An Vitalität, Temperament und auch an erotischer Ausstrahlung waren Live-Auftritte der "Queen of Rock'n'Roll" kaum zu übertreffen. Heute mag es die am 26. November vor 75 Jahren geborene Südstaaten-Amerikanerin, die inzwischen Schweizerin ist und ihren US-Pass zurückgab, weit ruhiger. Dass Tina Turner nach einer der aufregendsten Karrieren der Rockgeschichte die gediegene Abgeschiedenheit ihrer Villa in der vornehmen Zürichsee-Gemeinde Küsnacht genießt, ist verständlich: Lange Jahre glich ihr Leben einer Achterbahn aus berauschenden Höhenflügen und tiefen Depressionen. Erst mit über 50 fand sie Liebe, Harmonie und Seelenfrieden - an der Seite des deutschen Musikproduzenten Erwin Bach. Zur Welt kam die Sängerin, die das Musikmagazin "Rolling Stone" als "eine der größten Stimmen aller Zeiten" rühmte, 1939 in dem Südstaatennest Nutbush bei Brownsville im US-Bundesstaat Tennessee. Damals war die Aufhebung der Rassentrennung noch weit entfernt und die Startbedingungen für die Tochter eines schwarzen Plantagen-Vorarbeiters und einer Mutter mit indianischem Blut in den Adern waren alles andere als rosig. In der Bluesmetropole St. Louis traf die stimmgewaltige, tanzfreudige und bildschöne junge Frau, die sich bald Tina nannte, auf den acht Jahre älteren Gitarristen Ike Turner.

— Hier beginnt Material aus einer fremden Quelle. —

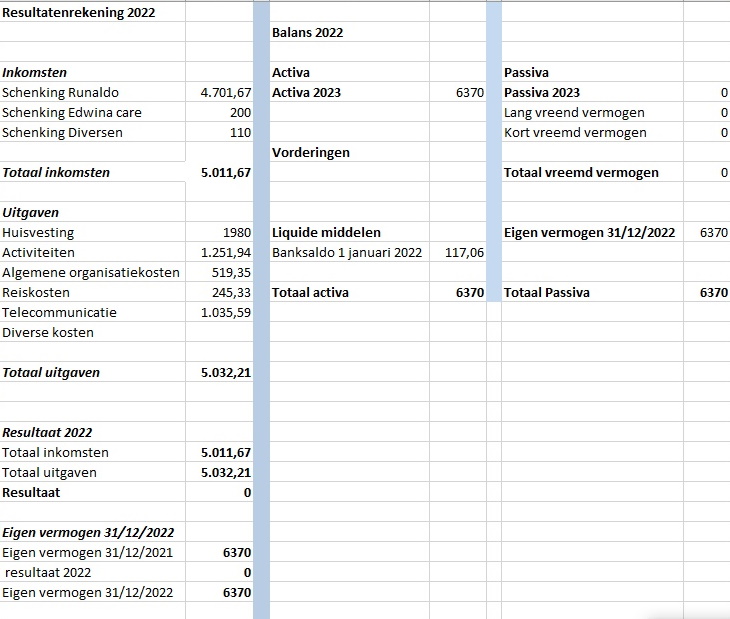Screen dimensions: 730x619
Task: Select the Huisvesting expense cell
Action: coord(38,232)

"Fool in Love" hieß die erste Single, die Ike und Tina gemeinsam aufnahmen. Damit eroberten sie 1960 die US-Hitparaden. Doch der Titel - sinngemäß: blind vor Liebe - sollte sich als böses Omen für Tinas Partnerwahl erweisen. Ike verfiel den Drogen. Immer wieder prügelte er auf Tina ein, wie sie in ihrer Autobiografie schilderte. 1978 wurde die Scheidung rechtskräftig. Um den Trennungskrieg rasch hinter sich bringen zu können, hatte die Sängerin auf finanzielle Forderungen verzichtet.

Mit einem Schuldenberg am Hals begann die Mutter zweier Söhne von vorn. Und sie schaffte eine der großartigsten Solokarrieren.